Raven wagged a playful finger at her. “Oh-oh, Linnie, you’d like to meet this Friend, wouldn’t you?”

“Leave her alone.” Esther came back from depositing her pile of platters in a corner washtub. “It’s me bringing these tales in, mostly. I hear them when I go Outside to the markets.”

“Ah.” Hal sat back. Erde thought he seemed relieved. “The idle gossip of farmwives.”

Esther raised a sharply pointed brow. “And farm men as well, and traveling merchants and big, bully convoy men. The best I had was from a troupe of actors. Their leader said he liked the tale so much and heard it so often, he was working up a play about it.”

“Lily and Margit were to look into it,” said Rose. “Perhaps
even try to contact him if such a thing seemed possible.”

Hal grunted, crossed his arms. “But who, if he even exists, is this so-called Friend supposed to be?”

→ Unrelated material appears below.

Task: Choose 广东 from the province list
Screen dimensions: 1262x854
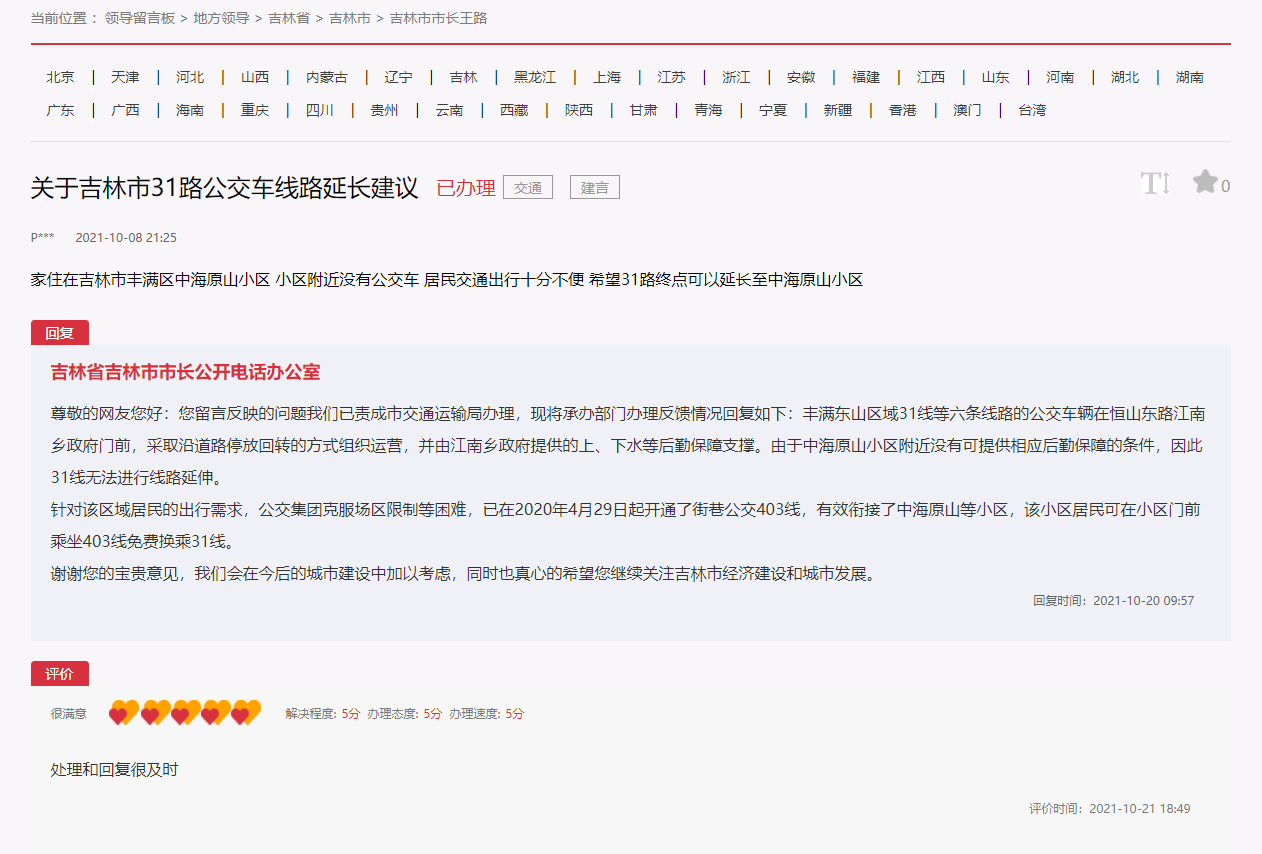Action: 60,110
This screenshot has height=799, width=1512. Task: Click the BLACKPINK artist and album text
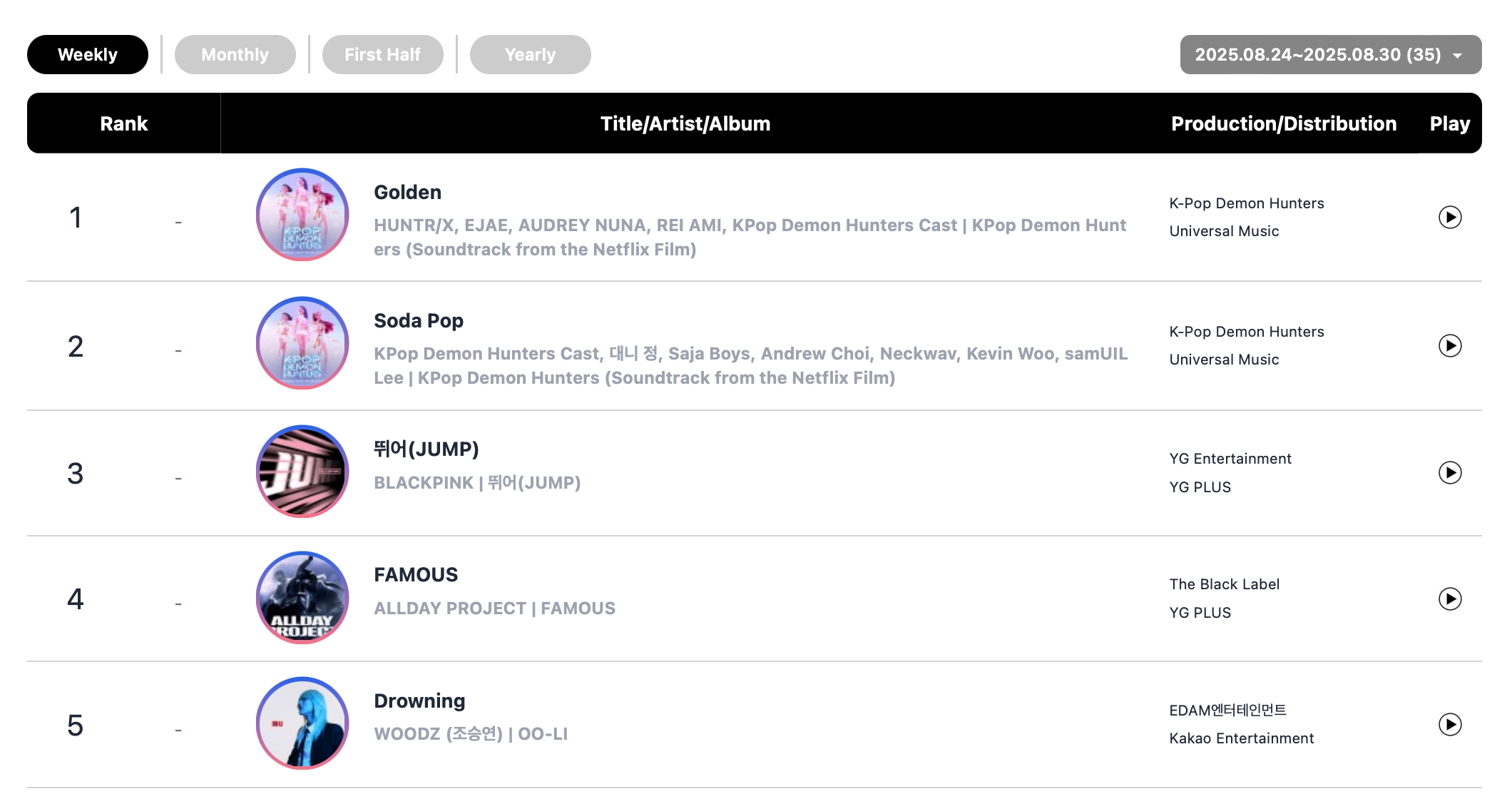click(477, 482)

Raven giggled and nuzzled his shoulder. “Poor Heinrich. You’d really prefer to save the world single-handedly, wouldn’t you?”

Hal ignored her, leaning forward to hear Esther’s tale.

“Well.” Esther shoved back her sleeves. She found room on the bench between Linden and Erde, and prepared herself self-consciously, much like the actor she had just spoken of. “The stories tell of a mysterious young man—he is always young and always nameless . . .”

“Because they don’t know his name, or he won’t tell it?”

“Sometimes one, sometimes the other. But nameless any-how, and thus always referred to as the Friend or simply “he,” and in the markets these days, they know who you’re talking about.” Esther’s long slender hands illustrated her words as gracefully as a dancer’s. “Sometimes he’s a poor farm lad, sometimes, yes, a city boy. Sometimes he’s even a prince. Last week, he was a
foreign
prince!”

“A
gypsy
prince!” crowed Raven, getting up to fill her mug.

“It’s been suggested. Or Frankish, if he’s really from the west. He’s said to be well spoken and handsome, of course. Not dark, not light. Everything about him seems to be the middle road.”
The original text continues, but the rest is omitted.